# TASK DATA
#####

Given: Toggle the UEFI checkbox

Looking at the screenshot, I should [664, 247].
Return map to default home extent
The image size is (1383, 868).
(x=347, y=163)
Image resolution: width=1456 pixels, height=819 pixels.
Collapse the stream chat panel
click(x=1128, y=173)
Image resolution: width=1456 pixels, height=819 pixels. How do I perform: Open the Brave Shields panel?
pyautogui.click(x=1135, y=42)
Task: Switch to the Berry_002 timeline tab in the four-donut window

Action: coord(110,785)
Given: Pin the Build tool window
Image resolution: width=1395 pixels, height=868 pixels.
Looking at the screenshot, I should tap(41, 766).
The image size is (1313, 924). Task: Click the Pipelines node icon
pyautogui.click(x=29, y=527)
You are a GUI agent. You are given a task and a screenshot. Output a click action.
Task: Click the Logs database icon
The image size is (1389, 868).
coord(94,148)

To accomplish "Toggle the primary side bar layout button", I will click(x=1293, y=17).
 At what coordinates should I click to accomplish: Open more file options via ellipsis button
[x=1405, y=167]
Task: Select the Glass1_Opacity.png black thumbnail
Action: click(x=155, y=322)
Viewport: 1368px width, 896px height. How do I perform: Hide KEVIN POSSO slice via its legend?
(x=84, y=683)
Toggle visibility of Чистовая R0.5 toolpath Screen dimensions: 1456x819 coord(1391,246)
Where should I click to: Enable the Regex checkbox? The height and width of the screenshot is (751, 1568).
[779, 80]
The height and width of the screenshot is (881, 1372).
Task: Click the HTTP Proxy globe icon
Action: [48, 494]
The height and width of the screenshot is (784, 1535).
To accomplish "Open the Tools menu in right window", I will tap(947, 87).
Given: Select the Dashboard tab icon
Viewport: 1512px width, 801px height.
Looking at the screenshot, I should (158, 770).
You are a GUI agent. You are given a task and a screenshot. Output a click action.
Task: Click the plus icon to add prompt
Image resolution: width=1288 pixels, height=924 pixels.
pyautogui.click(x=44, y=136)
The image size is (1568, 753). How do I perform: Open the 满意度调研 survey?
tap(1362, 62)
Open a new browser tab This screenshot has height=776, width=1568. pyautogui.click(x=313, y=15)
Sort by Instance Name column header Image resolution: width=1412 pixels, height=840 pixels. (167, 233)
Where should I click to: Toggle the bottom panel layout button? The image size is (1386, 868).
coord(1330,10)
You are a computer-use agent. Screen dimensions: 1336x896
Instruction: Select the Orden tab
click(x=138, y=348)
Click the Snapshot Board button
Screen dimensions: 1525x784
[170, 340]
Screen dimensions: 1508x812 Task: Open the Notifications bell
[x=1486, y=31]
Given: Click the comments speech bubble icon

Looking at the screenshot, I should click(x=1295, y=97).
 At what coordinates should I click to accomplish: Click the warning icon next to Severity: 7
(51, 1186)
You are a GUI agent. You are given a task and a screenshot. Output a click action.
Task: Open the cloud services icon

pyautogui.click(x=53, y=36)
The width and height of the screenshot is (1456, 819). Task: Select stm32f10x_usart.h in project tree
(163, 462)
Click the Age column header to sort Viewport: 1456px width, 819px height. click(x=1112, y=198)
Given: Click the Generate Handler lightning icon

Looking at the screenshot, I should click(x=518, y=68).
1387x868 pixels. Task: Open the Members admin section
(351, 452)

#####

# TASK OBJECTIVE
Above are the records; copy every line in them that holds the word "header".

# ANSWER AREA
Sort by Instance Name column header Image resolution: width=1412 pixels, height=840 pixels. (167, 233)
Click the Age column header to sort Viewport: 1456px width, 819px height. click(x=1112, y=198)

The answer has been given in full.